In many ways it felt like a time of rebellion, a time when young people, teenagers even, claimed an identity, a culture, all of their own for the very first time.
It was a time of quite drastic new beginnings. In 1962 –63, the popular TV show, ‘That was the week that was . . ‘ made fun of previously revered figures of the ‘establishment’ in a way that was at first regarded by many as outrageous!
The UK version of the Interior Design magazine, House Beautiful (1964 –68) together with Terence Conran’s ‘Habitat’ stores made good design, with a strong Scandinavian bias at first, available and affordable to most for the first time.
In the spirit of rebellion that I associate with that decade, it was out with the traditional styles of our parents’ homes and in with colourful, bright clean lines and in particuar, all sorts of exciting accessories, such as outsized pepper mills, terra cotta chicken bricks and colourful enamel cooking utensils. (I still have some of them, chipped and no longer usable in the kitchen but still pretty enough to hang on to!)
With air travel becoming more affordable to the ‘average’ family, and with flights from Manchester airport (1961) and Luton (1962), package holidays started to take off, mostly to European destinations.

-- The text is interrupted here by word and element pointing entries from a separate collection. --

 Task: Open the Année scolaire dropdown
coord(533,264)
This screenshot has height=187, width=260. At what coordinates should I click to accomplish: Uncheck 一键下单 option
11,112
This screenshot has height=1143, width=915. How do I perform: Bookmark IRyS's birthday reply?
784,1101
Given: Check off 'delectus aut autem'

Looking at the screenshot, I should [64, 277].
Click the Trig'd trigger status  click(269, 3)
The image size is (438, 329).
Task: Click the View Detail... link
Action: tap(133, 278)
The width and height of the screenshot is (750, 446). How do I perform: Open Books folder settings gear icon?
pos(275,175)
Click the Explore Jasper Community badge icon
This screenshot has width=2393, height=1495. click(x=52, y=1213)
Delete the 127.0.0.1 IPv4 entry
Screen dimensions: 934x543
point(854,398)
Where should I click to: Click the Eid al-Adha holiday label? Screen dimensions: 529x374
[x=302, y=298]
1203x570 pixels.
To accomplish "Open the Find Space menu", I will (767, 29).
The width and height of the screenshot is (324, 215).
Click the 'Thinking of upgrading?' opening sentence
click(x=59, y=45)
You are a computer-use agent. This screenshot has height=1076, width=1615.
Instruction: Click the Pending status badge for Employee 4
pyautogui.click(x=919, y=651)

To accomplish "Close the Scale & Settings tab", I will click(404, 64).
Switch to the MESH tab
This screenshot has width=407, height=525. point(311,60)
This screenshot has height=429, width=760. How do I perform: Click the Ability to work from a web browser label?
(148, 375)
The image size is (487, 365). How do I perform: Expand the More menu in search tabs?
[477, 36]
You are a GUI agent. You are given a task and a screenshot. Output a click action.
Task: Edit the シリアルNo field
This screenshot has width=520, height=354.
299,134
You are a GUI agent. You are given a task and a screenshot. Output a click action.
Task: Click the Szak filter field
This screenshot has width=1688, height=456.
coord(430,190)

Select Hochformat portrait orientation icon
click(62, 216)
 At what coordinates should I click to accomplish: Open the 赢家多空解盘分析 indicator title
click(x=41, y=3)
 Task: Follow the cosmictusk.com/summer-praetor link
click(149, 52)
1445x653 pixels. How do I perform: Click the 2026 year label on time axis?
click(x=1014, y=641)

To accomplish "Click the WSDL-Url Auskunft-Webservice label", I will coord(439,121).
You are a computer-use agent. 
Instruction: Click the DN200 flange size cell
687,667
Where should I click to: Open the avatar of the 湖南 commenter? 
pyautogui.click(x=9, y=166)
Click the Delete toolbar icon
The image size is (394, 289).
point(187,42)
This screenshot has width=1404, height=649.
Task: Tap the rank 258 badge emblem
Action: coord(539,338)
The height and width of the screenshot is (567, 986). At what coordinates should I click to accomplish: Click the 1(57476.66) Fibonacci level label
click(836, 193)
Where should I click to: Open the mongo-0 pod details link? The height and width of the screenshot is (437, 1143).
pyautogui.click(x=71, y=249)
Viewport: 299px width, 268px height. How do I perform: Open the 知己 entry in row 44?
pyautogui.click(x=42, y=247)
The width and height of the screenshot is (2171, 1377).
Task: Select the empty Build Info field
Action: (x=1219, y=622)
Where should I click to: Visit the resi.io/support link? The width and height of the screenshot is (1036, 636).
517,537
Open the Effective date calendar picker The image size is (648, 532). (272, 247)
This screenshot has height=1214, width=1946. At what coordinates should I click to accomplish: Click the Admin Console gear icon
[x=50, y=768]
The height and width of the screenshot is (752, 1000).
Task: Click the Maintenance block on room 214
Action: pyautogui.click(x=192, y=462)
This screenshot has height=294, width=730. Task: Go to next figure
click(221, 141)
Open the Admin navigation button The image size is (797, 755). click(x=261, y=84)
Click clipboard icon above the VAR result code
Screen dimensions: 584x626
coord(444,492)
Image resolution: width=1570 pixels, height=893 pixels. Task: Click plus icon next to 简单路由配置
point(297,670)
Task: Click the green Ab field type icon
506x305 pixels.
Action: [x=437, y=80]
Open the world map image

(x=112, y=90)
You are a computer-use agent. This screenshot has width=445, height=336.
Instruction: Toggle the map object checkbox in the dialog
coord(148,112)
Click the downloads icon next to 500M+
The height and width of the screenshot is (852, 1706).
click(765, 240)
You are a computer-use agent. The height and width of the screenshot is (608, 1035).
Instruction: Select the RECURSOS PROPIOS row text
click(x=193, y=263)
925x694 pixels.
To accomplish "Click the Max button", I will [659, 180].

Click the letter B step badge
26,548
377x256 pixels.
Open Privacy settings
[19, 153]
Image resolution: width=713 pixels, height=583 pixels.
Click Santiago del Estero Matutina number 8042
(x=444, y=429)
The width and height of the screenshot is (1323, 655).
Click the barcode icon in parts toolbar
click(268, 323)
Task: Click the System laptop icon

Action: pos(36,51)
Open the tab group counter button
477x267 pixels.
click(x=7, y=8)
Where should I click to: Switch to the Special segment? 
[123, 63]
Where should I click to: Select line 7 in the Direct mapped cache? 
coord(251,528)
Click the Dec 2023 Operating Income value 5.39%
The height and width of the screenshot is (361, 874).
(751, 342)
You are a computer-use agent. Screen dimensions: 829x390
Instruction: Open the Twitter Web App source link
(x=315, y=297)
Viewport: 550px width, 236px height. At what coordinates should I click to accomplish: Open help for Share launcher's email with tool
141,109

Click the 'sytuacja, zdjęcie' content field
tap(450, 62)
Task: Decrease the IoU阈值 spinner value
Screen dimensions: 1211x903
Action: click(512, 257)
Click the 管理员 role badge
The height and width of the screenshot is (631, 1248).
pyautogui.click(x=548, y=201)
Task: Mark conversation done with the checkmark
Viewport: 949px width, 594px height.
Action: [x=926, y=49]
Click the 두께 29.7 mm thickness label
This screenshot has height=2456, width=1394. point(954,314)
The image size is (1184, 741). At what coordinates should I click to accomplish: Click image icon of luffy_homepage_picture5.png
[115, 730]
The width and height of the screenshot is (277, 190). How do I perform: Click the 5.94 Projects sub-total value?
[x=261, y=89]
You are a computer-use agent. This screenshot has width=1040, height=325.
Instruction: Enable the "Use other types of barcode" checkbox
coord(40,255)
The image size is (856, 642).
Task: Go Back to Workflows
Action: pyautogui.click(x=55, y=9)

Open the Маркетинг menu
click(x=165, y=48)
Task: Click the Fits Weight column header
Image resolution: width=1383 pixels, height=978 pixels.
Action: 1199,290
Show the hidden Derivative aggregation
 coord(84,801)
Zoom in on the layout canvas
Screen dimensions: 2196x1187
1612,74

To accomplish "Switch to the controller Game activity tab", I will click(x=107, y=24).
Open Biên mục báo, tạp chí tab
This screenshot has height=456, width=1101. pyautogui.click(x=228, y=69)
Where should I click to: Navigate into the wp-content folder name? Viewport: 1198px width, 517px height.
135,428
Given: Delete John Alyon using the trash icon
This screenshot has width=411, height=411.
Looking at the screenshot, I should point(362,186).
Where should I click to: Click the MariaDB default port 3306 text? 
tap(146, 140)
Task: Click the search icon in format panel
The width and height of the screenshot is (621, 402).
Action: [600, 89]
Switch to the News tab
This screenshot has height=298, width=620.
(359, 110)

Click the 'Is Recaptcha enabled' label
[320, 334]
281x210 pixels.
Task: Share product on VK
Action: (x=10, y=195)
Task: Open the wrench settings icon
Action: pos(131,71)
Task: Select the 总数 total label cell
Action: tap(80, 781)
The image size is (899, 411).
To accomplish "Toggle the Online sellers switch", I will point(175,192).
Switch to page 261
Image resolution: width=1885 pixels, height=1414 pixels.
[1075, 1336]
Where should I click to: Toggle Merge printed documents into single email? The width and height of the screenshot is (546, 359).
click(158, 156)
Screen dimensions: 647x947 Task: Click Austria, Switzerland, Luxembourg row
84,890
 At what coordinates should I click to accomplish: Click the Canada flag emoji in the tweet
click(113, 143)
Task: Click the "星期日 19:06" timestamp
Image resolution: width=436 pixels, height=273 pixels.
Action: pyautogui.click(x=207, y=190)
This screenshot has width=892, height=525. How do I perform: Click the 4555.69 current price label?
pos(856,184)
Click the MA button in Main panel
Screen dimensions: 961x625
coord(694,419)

Together with the intrepid launch of the Sunday Times Colour Supplement in 1962, that featured a new lifestyle, including recipes for foreign dishes by authors such as Elizabeth David, foreign foods started to find their way into our supermarkets and into our kitchens, adding a welcome variety to our rather bland English 'cuisine'.
The spectacular success of the Biba boutique in Kensington demonstrates a generation hungry for something new and all their own, something different from what their ‘elders and betters’ expected them to wear! And the top models of the time, Twiggy and Jean Shrimpton, bore no resemblance at all to the models of the previous decade!
Looking back now, the concrete tower blocks, that seemed to spring up everywhere in the Sixties, were mostly hideous monstrosities. And many of the fashions in clothing and interior design can seem ridiculous – but then, isn’t that always the case when we look back at fashions from not so long ago?
To me the Sixties seemed like a time of genuine and general optimism, a time of change when style ceased to be the prerogative of the privileged. A lot of factors contributed to this shift but I think the rock and pop musicians had a lot to do with it.
I can remember exactly where I was, who I was with and what I was doing when I first heard about the Beatles. Can you?